Zur Ausgabe des Stimmzettels gaben wir unsere EasyVote Card ab. Die Dame am Papptisch suchte daraufhin unseren Namen in einem großen Ordner, der an ein Telefonbuch erinnerte, und forderte uns auf, den Namen und die Adresse aufzusagen, nachdem sie diese in der Liste gefunden hatte. Zu meinem Erschrecken wollte sie meinen Reisepass oder wenigstens den neuseeländischen Führerschein, der hier wie ein Personalausweis verwendet wird, sehen. Ich erinnerte mich daran, dass sie sich vor ein paar Tagen im Radio darüber unterhalten hatten, dass das zu viel Aufwand wäre. Ich denke aber, es wäre durchaus wichtig, um Wahlbetrug zu verringern.

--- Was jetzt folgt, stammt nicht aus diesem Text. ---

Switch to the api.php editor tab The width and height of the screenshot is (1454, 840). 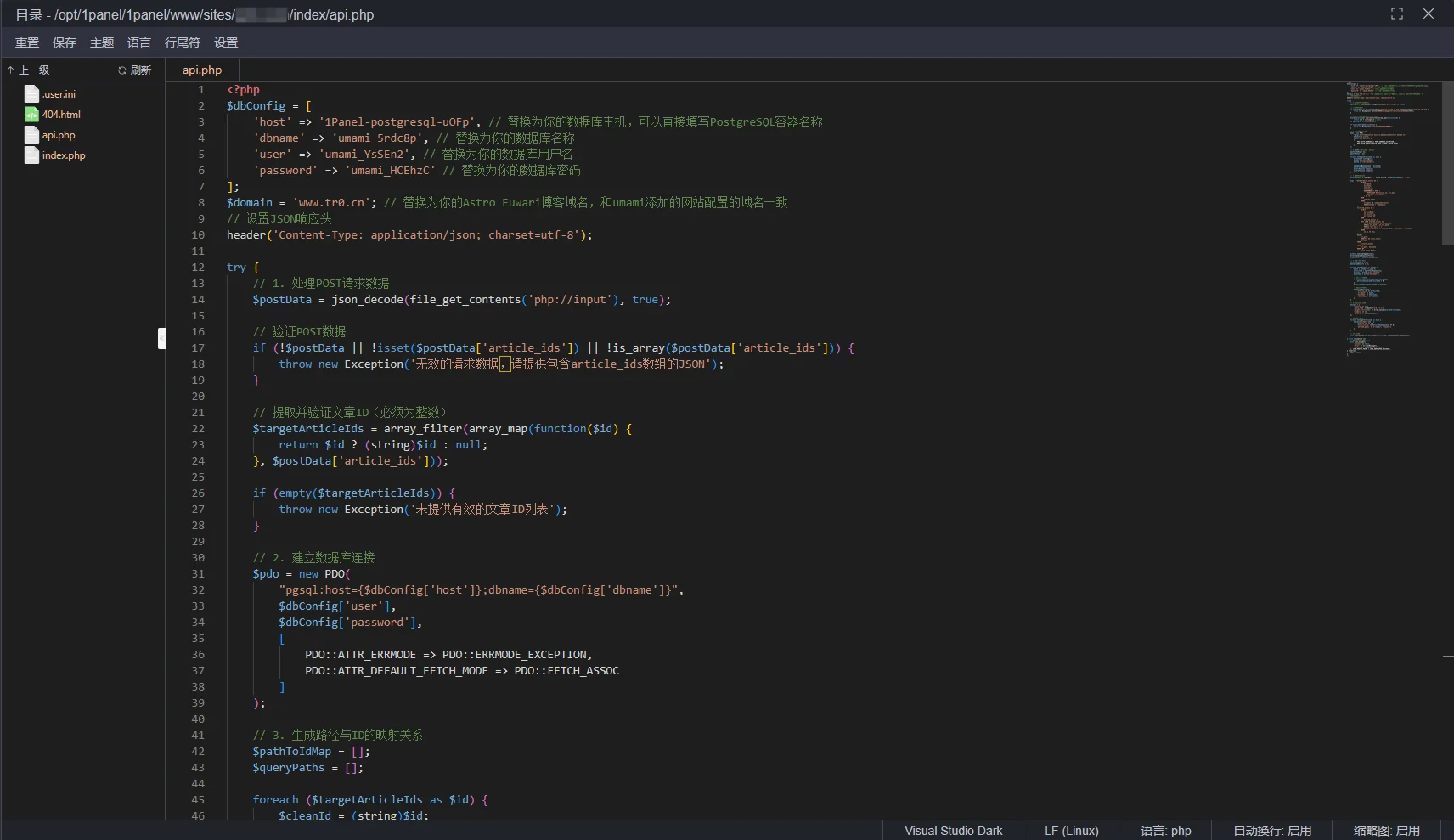tap(202, 70)
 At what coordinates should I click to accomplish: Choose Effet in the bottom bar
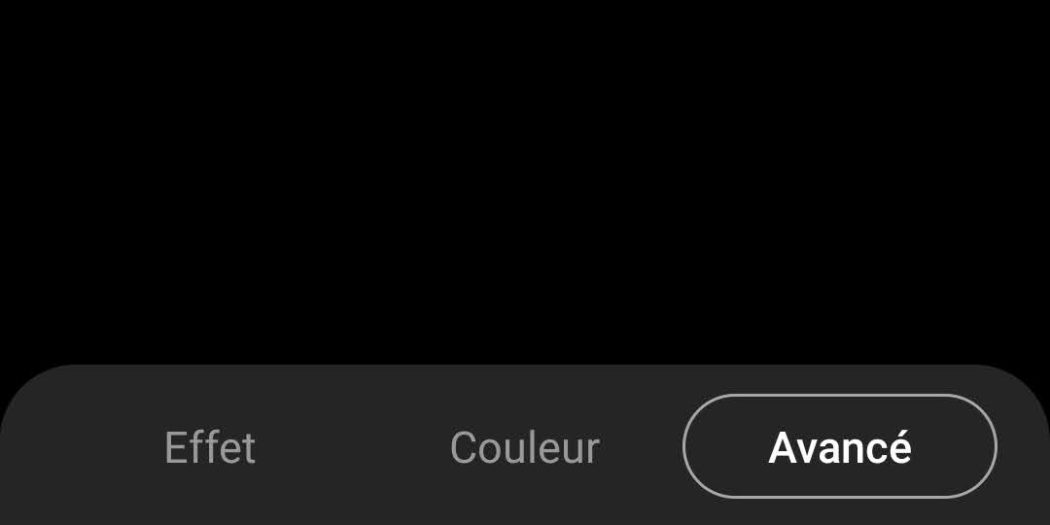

Genau wie in Deutschland, hat man auch in Neuseeland zwei Stimmen: eine für den Abgeordneten des Wahlkreises und eine für die Partei. Auch die Fünf-Prozent-Hürde für die kleinen Parteien und das daraus resultierende Gerangel um mögliche Koalitionen gibt es hier. Einen kleinen unbedeutenden Unterschied gibt es aber doch. Anstatt eines Kreuzchen macht man hier ein Häkchen! Es zählt aber sicher auch, wenn man es irgendwie anders markiert – hoffe ich!

Nun brauchen wir nur noch abzuwarten, bis wir am Samstagabend um 19 Uhr beziehungsweise Sonntagabend um 18 Uhr im Fernsehen die ersten Hochrechnungen mitverfolgen können!